I have never had visions of grandeur or obtaining wealth. Once graduated from high school, with high grades and test scores, I entered Aerospace Engineering at a major state university. Friends and I chatted about the future with beer in hand, some speculating on employment in our fields (we were all engineers of some kind), the subject of wealth never came up. I guess engineers figured we would be employed and at a “proper” salary. The work was the goal; getting married and having kids, house with a picket fence, and other clichés, though at the time were merely normal ideas. Well, that path didn’t work out for me.
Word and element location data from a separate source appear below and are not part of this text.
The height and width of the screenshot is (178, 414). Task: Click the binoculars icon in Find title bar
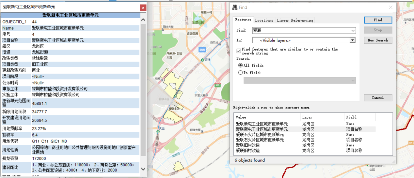click(x=234, y=7)

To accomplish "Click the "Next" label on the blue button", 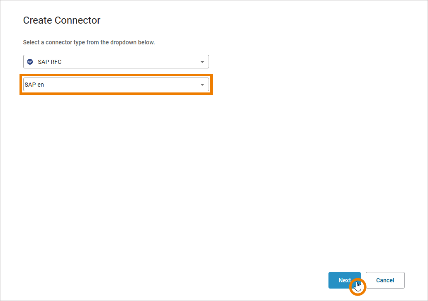I will (x=344, y=280).
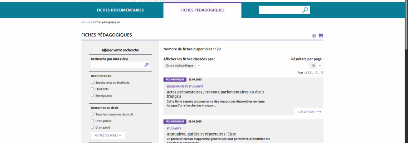Viewport: 408px width, 143px height.
Task: Switch to the Fiches documentaires tab
Action: pos(120,10)
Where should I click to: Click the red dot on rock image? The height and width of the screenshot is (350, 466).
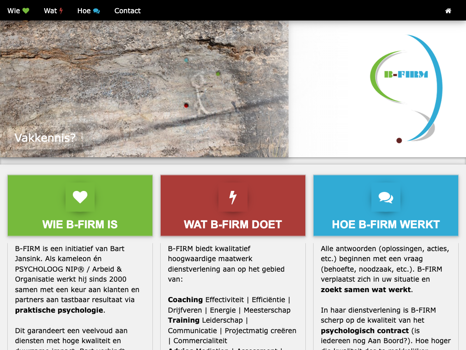click(186, 105)
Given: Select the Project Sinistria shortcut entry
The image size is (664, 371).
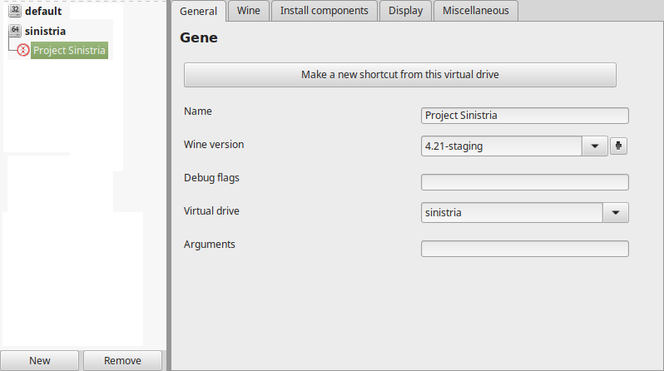Looking at the screenshot, I should [69, 51].
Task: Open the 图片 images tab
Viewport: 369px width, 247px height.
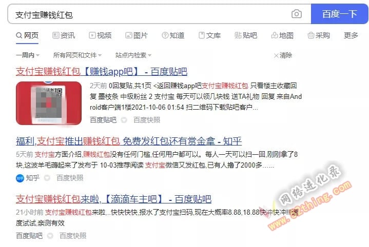Action: pyautogui.click(x=137, y=35)

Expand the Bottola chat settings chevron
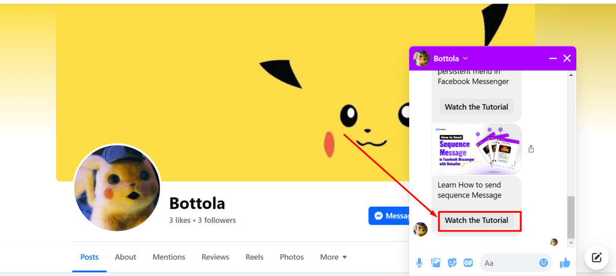tap(466, 58)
Finally graduating from college, barely avoiding time in the military, i.e. Vietnam, I married, divorce, married again, had a child, wife died, married again, had two more children, all the time working, but having no career, not even a “lifestyle”. Owning a home seemed more of a burden than an asset. New cars, while nice at first, seemed to drain the life as well as money from my pockets. Bills, payments, the pressure & stress of existence were not a life, but rather a nightmare that never ended.

I could never identify with, let alone understand, “Baby Boomers”; all geared up for success and wealth. What was that about? As foreign to me as living in China, the pursuit of money, big homes, fancy cars, designer clothes, gourmet meals in fancy restaurants, cruises and trips abroad were not considerations and any more than thinking of being a missionary in an African country.

At age 45, I returned to Graduate School, and by age 50 had completed a Masters program in Leadership, along with 2/3 of an MBA program in Management, all while working, yet maintaining a 4.0 GPA. I expected starting salaries of $45,000 per year. I got $32,000…oh well; there go those “dreams”. Now years later, another divorce, layoffs, survival jobs, a year of being homeless & “urban camping”, I am retired from work. In two weeks, I’ll turn 61, and only have one year to collect early social security. My “nest egg” of $75,000 is long gone. I have survived everything life has thrown at me, and like at birth when I came into this world with nothing, I’ll be leaving with nothing. No dreams of wealth or thoughts of fame and fortune, no legacy to mark my existence on earth clouds my thoughts. Survival is my gift, the ability to transcend hardships and challenges. Everyday, like today, I am surrounded by insurmountable opportunities!